I address you aftermath, you as vengeance.
Bouncing between the ordinary–hello, welcome to The Main Event: No longer hosted on Substack edition–and the ordinariness of despair.
A year of bad days and in none of those did I wake up and engage in a killing spree.
Not for me would be the subsquent manifestation of a particular kind of privilege, boundless sympathy for the people who match the pattern, a pattern marked by nothing so much as a tendency to death.
For us, instead, the duty of care. Of resilience. Of accuracy. Of appearing to be objective. Of maintaining a critical distance. Of representing without representation.
We keep going. We show up. We show up for each other. We commiserate in the group texts. We donate to the appropriate causes. We call in and we call out and we call and we respond.
How many more days like this? How many more weeks like this? How many more will have to die?
They say, things are not the way they used to be. I say, things are as they have always been for us.

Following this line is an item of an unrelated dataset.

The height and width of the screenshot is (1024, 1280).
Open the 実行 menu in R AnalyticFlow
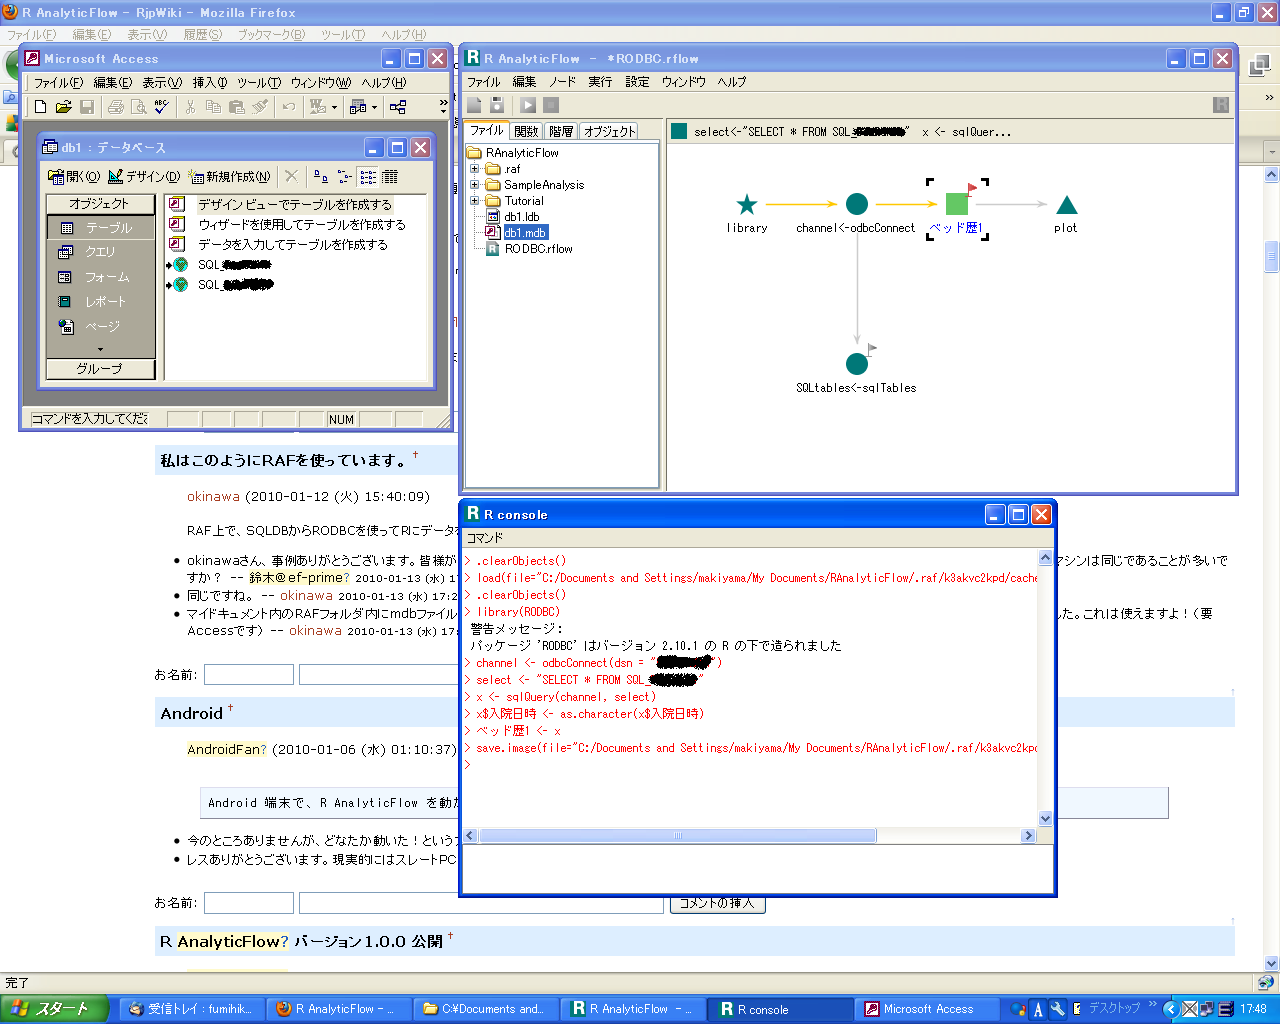pos(600,82)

Between you and us there are oceans, there are continents, there are entire worlds. Still.
Attribution:
Mon énigme / My enigma / ce qui est vu très clairement de vous mais pas de moi / what is clearly seen by you but not by me / je ne peux que deviner, dans les broussailles de moi-même. / I can but guess at it, in the thickets of the self.
I speak to you now in the languages I know. I address you in silence in the languages I don’t. And shame stitches the latch between what’s extinguished.
I address you aftermath, you as vengeance.
My name is X. Je m’appelle X. I call myself X. What is your name? Comment t’appelles-tu? And you, how do you call yourself? Calling yourself makes a stray sound. Calling you forth I live in a house whose walls are made of listening.
When I raise my voice in argument you say Mama, don’t talk, don’t talk, no more talking.
You wish me no harm. Imagine the world in which I exist, unharmed.
Describe that world. A kingdom for a horse, an eye for an eye, all my words for a you.